OpenAI documents developer messages as higher-priority instructions for newer models; user messages carry end-user input.

Authorization

Authenticate with a scoped Velrix API key in the bearer token.

Response

Response shape

Responses follow the OpenAI-compatible chat completion shape so existing clients can parse choices and usage metadata.

JSON
{
  "id": "chatcmpl-B9MBs8CjcvOU2jLn4n570S5qMJKcT",
  "object": "chat.completion",
  "created": 1741569952,
  "model": "gpt-5.5",
  "choices": [
    {
      "index": 0,
      "message": {
        "role": "assistant",
        "content": "Hello!
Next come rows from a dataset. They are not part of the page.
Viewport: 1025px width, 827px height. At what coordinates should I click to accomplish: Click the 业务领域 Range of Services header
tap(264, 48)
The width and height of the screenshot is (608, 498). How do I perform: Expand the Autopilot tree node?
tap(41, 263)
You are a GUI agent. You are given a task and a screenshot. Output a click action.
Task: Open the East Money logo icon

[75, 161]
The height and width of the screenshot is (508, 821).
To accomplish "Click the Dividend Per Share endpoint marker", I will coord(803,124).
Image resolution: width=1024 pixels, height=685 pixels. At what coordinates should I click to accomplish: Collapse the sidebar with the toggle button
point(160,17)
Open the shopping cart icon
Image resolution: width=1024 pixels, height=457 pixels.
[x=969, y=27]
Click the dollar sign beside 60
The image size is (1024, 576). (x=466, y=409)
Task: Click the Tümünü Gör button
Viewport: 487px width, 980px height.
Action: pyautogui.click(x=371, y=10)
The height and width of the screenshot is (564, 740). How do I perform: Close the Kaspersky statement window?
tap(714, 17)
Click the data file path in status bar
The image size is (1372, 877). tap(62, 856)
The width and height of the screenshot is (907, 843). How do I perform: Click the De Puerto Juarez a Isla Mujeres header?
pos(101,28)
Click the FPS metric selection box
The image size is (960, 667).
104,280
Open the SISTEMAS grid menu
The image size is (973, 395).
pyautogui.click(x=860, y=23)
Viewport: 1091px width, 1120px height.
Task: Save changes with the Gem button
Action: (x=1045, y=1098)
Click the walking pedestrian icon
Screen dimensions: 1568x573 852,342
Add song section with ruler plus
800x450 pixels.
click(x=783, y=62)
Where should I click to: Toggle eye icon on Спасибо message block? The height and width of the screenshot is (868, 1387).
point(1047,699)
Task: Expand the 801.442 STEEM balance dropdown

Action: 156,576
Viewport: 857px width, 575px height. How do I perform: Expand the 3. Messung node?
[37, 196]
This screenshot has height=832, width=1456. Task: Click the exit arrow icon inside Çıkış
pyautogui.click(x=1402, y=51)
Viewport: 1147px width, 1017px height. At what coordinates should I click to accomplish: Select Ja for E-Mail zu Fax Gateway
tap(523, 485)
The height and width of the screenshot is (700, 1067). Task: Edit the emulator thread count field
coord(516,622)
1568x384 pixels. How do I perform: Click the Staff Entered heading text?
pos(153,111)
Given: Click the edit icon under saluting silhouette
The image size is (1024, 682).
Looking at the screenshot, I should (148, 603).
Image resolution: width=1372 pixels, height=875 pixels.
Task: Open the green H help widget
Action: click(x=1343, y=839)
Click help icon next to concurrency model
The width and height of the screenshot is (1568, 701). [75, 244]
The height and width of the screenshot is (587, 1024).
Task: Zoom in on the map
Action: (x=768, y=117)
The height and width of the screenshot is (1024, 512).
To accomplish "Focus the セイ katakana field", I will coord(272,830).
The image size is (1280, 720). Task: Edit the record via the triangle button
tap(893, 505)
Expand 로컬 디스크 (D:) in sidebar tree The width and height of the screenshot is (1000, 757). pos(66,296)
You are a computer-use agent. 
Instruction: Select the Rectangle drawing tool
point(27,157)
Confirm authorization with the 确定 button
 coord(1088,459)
How can I assist you today?",
        "refusal": null,
        "annotations": []
      },
      "logprobs": null,
      "finish_reason": "stop"
    }
  ],
  "usage": {
    "prompt_tokens": 19,
    "completion_tokens": 10,
    "total_tokens": 29,
    "prompt_tokens_details": {
      "cached_tokens": 0,
      "audio_tokens": 0
    },
    "completion_tokens_details": {
      "reasoning_tokens": 0,
      "audio_tokens": 0,
      "accepted_prediction_tokens": 0,
      "rejected_prediction_tokens": 0
    }
  },
  "service_tier": "default"
}
Inspect request logs

Advanced

Streaming and tools

OpenAI's official reference documents streaming options and tool choice controls for chat completions.

Streaming

Set stream: true to receive server-sent event chunks. Use stream_options.include_usage when you need a usage block before the final done event.

Tool choice

Use tools and tool_choice to let the model call functions automatically, require a call, or force a named function. Tool support depends on the selected route.